__Work to be completed__.
Rewrite the lines in the stretch from the line containing "Screen dimensions: 1000x600" through the line containing "point(1229,419)", swapping "taskbar" for "dock" and keeping everything else the same. Give only those lines.

__Items__.
= = = =

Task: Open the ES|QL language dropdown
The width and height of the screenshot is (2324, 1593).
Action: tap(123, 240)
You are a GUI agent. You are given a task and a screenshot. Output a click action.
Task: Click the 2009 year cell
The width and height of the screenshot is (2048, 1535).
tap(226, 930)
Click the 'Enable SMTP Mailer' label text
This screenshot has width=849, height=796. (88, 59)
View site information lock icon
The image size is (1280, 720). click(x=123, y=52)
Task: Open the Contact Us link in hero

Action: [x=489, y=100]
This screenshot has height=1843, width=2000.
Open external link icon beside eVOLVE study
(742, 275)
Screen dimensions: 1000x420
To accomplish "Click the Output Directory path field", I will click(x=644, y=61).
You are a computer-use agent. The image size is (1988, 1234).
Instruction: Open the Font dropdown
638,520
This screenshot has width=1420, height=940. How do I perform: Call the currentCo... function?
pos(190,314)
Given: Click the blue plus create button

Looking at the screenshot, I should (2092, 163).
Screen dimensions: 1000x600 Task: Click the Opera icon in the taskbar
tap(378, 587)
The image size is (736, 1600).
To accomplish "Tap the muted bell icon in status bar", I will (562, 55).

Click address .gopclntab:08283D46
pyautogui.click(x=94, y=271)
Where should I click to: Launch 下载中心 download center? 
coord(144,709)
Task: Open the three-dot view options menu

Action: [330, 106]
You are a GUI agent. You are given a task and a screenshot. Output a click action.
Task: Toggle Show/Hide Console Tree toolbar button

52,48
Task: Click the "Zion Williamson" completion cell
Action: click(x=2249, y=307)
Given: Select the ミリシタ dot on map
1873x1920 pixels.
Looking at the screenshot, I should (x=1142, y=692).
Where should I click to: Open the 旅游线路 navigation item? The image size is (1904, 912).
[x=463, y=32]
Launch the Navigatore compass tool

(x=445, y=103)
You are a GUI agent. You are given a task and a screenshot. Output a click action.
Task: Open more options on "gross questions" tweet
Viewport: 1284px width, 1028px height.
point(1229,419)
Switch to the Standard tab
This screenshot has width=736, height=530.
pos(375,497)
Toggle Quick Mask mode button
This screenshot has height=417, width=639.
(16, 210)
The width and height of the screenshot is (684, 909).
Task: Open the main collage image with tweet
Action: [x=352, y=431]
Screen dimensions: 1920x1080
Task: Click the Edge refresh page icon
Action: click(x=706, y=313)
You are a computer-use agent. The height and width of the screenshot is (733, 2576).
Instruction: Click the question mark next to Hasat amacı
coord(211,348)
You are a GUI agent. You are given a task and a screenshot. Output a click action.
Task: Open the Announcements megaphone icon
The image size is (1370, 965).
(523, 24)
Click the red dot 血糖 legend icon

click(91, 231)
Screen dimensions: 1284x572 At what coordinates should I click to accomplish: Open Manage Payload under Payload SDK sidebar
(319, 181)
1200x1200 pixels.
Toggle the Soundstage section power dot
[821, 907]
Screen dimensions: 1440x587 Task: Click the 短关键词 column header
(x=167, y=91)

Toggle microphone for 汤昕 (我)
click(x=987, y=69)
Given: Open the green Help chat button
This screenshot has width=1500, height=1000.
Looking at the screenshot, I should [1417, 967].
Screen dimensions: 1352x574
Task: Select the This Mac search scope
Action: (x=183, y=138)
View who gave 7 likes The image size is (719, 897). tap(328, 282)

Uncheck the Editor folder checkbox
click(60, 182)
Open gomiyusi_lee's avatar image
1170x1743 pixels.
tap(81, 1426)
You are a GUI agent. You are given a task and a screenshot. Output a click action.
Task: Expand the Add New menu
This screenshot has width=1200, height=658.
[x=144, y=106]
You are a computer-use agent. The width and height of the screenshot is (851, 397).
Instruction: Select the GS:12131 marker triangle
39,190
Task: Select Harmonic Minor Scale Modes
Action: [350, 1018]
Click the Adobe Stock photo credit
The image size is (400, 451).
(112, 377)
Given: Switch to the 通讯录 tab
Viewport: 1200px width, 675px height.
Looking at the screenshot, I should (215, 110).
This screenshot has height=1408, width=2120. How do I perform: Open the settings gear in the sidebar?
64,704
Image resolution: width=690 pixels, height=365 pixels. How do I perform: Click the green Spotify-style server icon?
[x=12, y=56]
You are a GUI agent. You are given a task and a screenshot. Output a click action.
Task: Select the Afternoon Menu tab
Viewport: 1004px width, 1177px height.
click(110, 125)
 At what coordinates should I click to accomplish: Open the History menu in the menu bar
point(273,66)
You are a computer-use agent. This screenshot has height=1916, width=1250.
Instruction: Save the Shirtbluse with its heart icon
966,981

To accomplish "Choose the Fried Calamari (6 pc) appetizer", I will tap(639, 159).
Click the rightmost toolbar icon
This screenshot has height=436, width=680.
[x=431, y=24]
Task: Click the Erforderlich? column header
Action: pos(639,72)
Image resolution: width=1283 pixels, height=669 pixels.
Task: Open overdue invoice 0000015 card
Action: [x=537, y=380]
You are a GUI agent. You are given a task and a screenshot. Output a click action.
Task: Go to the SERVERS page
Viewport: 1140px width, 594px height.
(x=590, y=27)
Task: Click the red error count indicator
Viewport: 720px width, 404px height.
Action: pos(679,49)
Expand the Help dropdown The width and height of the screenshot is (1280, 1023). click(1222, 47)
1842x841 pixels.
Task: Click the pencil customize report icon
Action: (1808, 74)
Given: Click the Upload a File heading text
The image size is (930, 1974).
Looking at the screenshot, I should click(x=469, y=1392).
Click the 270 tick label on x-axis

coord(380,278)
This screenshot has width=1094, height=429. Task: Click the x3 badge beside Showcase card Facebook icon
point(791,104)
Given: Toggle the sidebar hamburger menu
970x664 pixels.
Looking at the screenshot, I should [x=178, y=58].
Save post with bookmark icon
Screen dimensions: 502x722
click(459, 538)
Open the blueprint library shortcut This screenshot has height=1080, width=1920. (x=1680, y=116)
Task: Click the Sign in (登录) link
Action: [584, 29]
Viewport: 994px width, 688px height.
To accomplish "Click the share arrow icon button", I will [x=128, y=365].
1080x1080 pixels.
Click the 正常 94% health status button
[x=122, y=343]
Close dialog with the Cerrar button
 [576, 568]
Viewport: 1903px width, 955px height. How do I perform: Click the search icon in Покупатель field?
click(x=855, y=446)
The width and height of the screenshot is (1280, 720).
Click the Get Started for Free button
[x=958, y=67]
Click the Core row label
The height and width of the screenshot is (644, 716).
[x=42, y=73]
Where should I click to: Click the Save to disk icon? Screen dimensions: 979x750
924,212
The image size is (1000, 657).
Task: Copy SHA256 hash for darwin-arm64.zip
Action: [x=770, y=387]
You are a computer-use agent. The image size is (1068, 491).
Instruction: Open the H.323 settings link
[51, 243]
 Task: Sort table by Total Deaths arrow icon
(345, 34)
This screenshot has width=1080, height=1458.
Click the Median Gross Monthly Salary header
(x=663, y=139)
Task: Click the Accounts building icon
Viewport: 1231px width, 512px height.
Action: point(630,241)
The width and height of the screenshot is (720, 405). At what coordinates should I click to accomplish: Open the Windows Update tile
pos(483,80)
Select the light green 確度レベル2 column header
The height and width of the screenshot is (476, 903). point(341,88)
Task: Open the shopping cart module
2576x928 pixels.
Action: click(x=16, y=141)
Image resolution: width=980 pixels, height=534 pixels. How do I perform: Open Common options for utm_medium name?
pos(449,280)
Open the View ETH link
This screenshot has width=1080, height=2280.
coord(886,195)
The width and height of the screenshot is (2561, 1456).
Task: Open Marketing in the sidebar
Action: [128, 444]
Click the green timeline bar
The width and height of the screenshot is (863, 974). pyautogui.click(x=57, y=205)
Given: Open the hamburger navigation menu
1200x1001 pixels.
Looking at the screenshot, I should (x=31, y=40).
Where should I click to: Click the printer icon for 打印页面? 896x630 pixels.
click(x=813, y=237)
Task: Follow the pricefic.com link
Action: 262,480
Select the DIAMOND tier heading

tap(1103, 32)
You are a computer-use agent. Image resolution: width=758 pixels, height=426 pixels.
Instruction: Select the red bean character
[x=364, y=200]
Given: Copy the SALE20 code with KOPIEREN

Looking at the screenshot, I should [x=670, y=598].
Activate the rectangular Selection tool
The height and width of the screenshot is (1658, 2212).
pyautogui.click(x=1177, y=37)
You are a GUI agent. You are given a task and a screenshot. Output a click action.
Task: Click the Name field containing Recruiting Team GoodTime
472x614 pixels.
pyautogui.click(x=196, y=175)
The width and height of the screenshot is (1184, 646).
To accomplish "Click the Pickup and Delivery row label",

= = = =

__Task answer__.
Screen dimensions: 1000x600 Task: Click the Opera icon in the dock
tap(378, 587)
The image size is (736, 1600).
To accomplish "Tap the muted bell icon in status bar", I will (562, 55).

Click address .gopclntab:08283D46
pyautogui.click(x=94, y=271)
Where should I click to: Launch 下载中心 download center? 
coord(144,709)
Task: Open the three-dot view options menu

Action: [330, 106]
You are a GUI agent. You are given a task and a screenshot. Output a click action.
Task: Toggle Show/Hide Console Tree toolbar button

52,48
Task: Click the "Zion Williamson" completion cell
Action: click(x=2249, y=307)
Given: Select the ミリシタ dot on map
1873x1920 pixels.
Looking at the screenshot, I should (x=1142, y=692).
Where should I click to: Open the 旅游线路 navigation item? The image size is (1904, 912).
[x=463, y=32]
Launch the Navigatore compass tool

(x=445, y=103)
You are a GUI agent. You are given a task and a screenshot. Output a click action.
Task: Open more options on "gross questions" tweet
Viewport: 1284px width, 1028px height.
point(1229,419)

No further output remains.